EXERCISE OBJECTIVE: Print the line containing "Task: Toggle the OpenGL test checkbox" and all lines after it to the end of the records below, exactly as written. No pictures.

EXTRACTED MATERIAL:

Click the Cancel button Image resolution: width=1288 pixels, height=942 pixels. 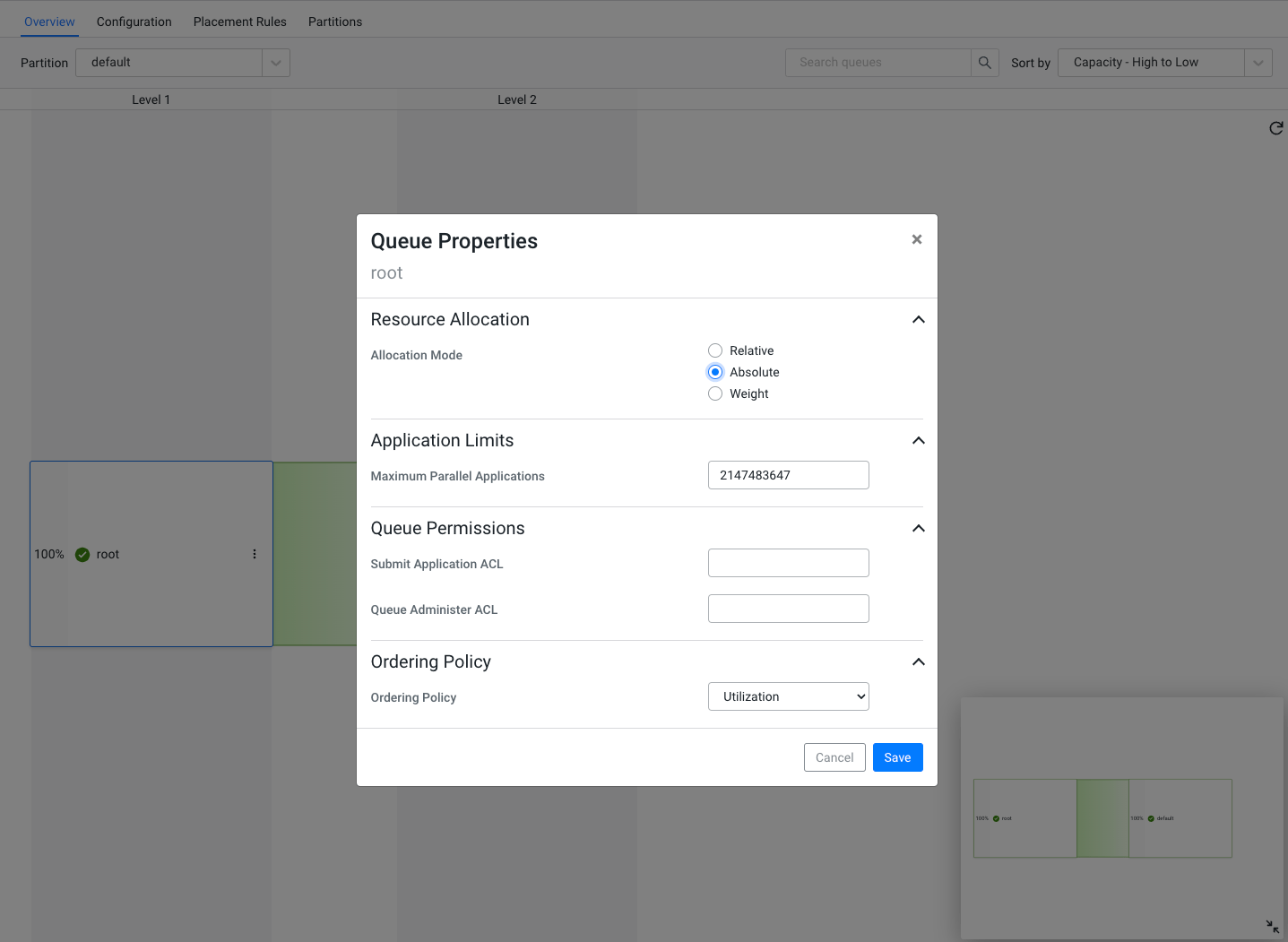point(834,757)
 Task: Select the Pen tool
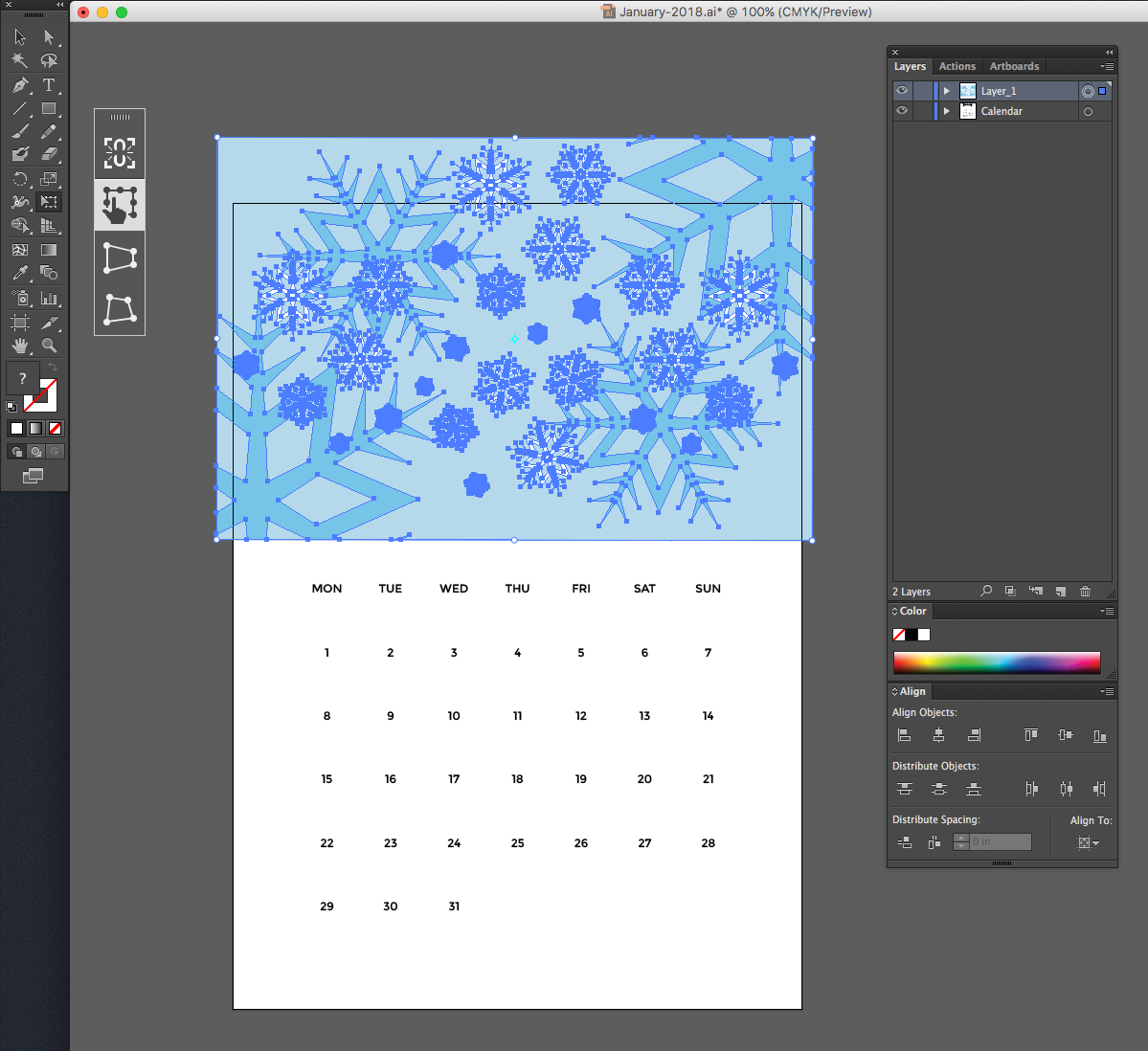[x=18, y=86]
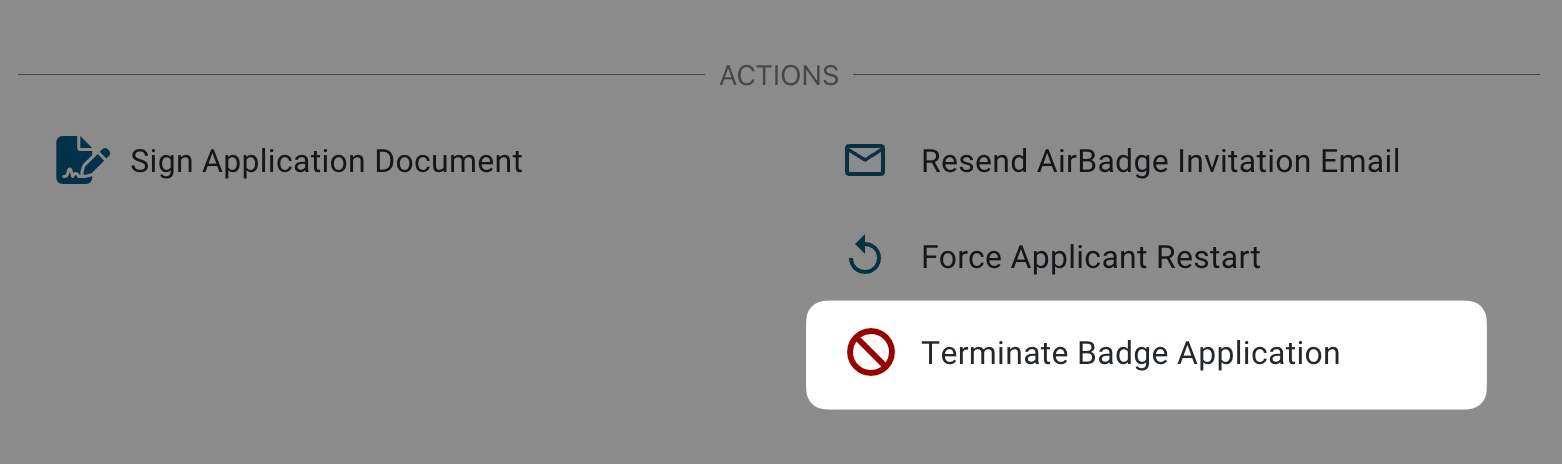Click the document signing pen icon

(82, 160)
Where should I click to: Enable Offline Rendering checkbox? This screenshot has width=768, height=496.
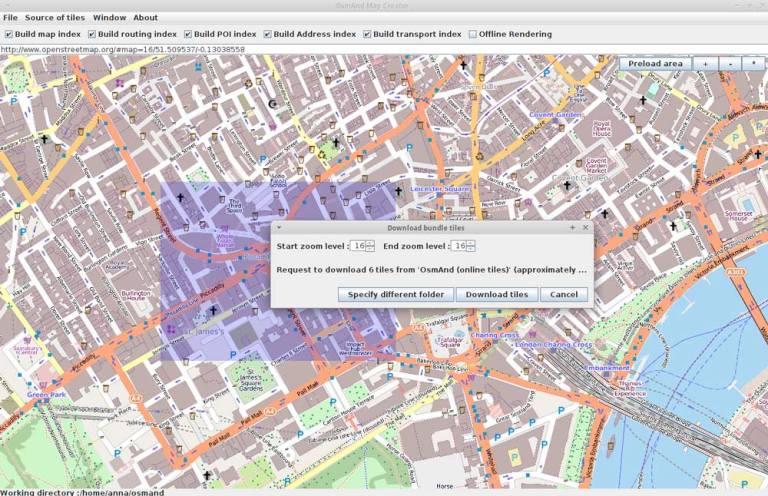coord(473,34)
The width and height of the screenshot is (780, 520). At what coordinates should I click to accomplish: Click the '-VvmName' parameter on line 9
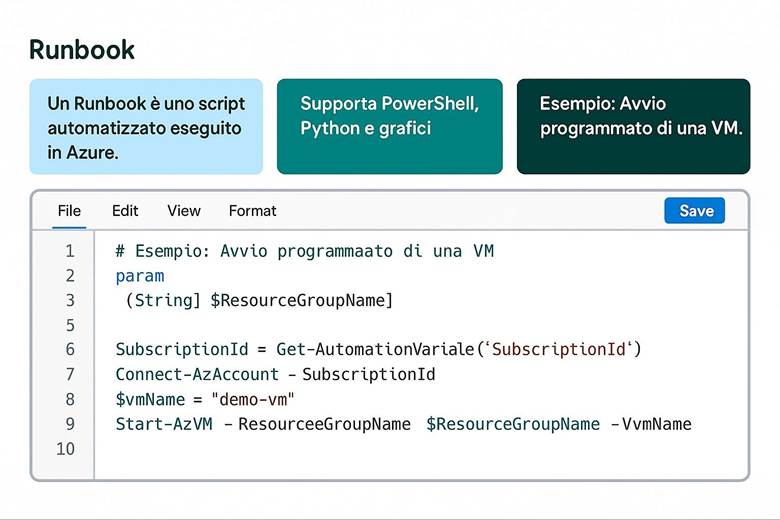(651, 424)
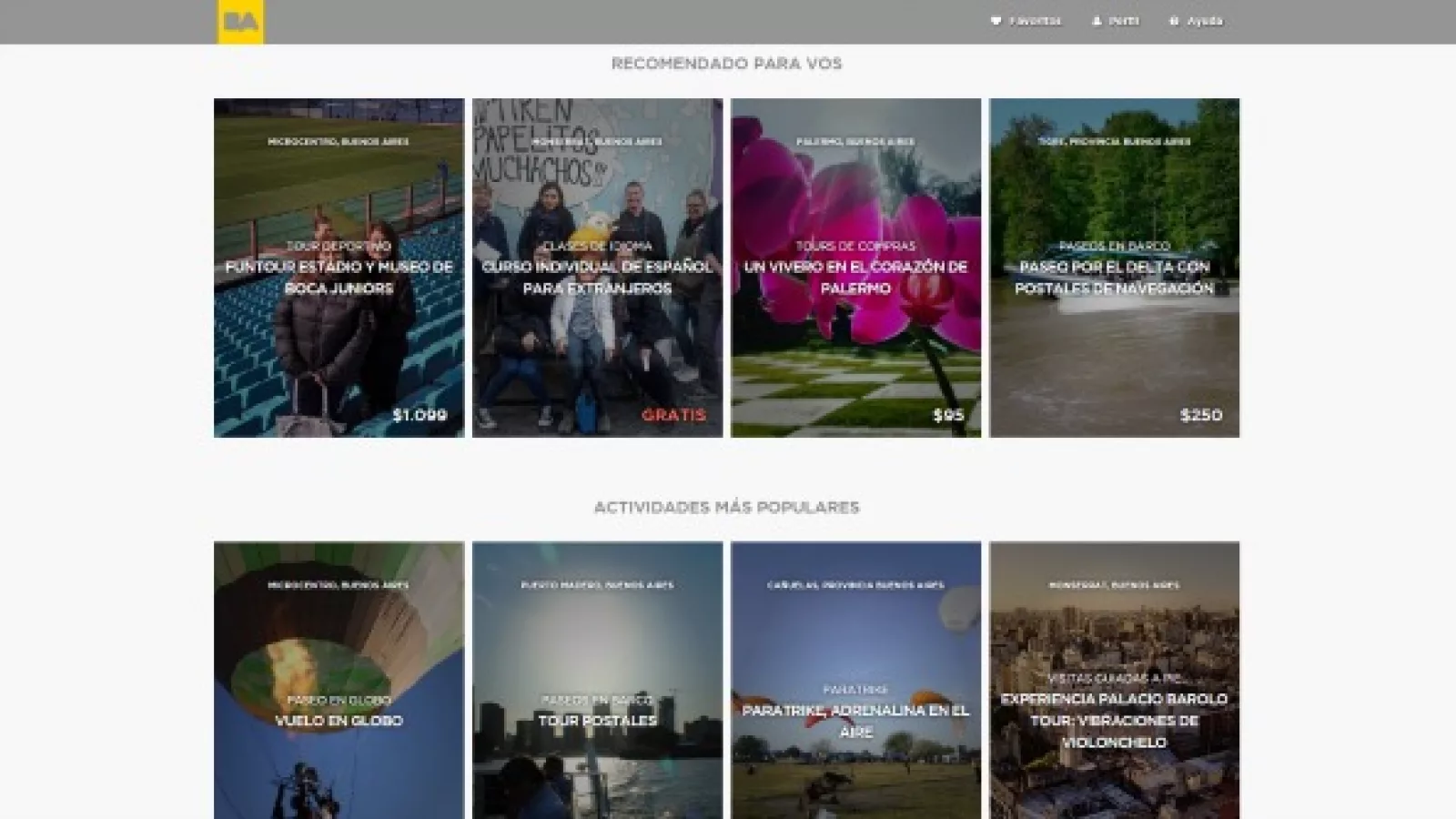Open the Vuelo en Globo activity
The width and height of the screenshot is (1456, 819).
click(339, 720)
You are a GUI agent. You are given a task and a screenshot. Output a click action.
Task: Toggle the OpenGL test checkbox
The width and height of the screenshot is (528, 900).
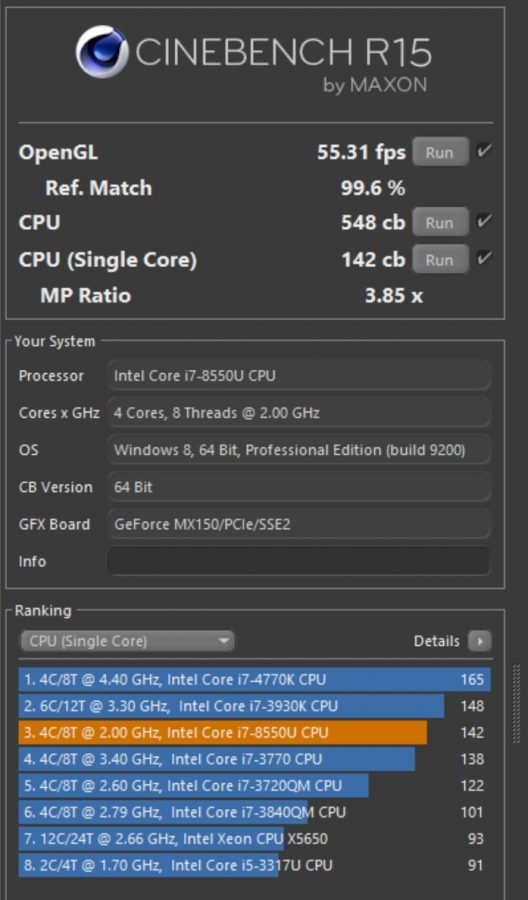[x=483, y=152]
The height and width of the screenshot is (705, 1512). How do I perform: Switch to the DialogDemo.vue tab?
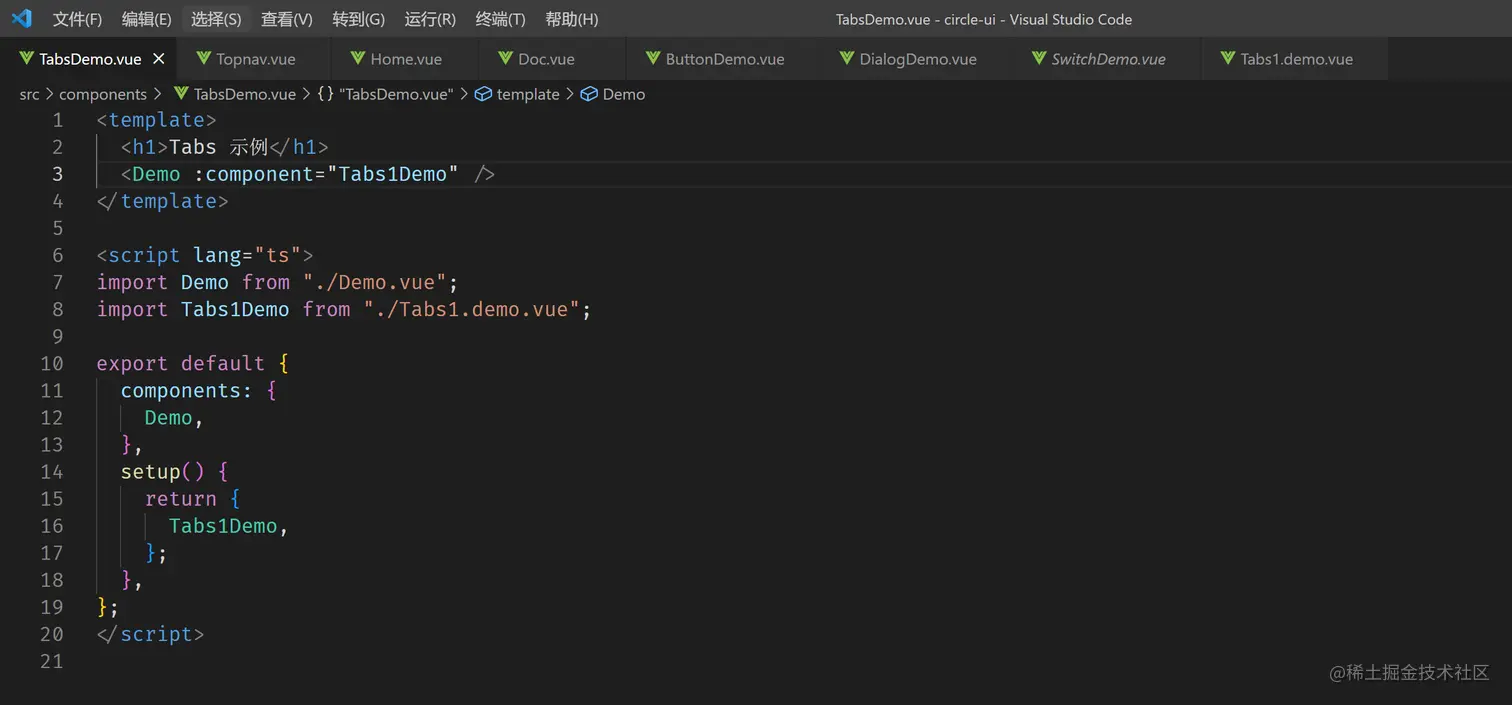917,59
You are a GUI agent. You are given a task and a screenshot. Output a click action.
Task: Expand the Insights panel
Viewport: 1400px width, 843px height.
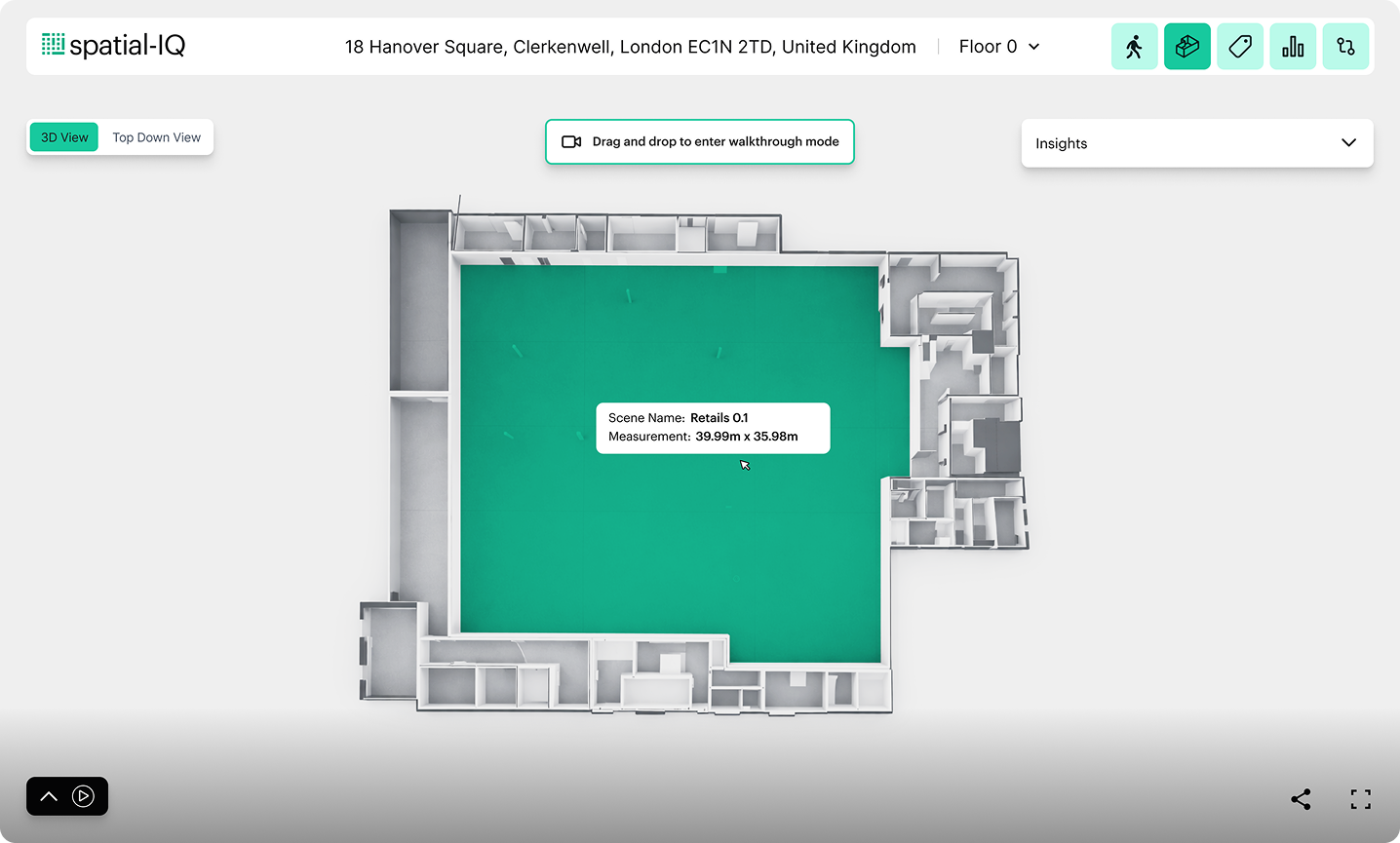tap(1196, 143)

EXERCISE RESPONSE:
Task: Toggle the OpenGL test checkbox
The width and height of the screenshot is (528, 900).
[x=483, y=152]
The height and width of the screenshot is (705, 1512). How do I perform: Switch to the DialogDemo.vue tab?
917,59
You are a GUI agent. You are given a task and a screenshot. Output a click action.
Task: Expand the Insights panel
Viewport: 1400px width, 843px height.
tap(1196, 143)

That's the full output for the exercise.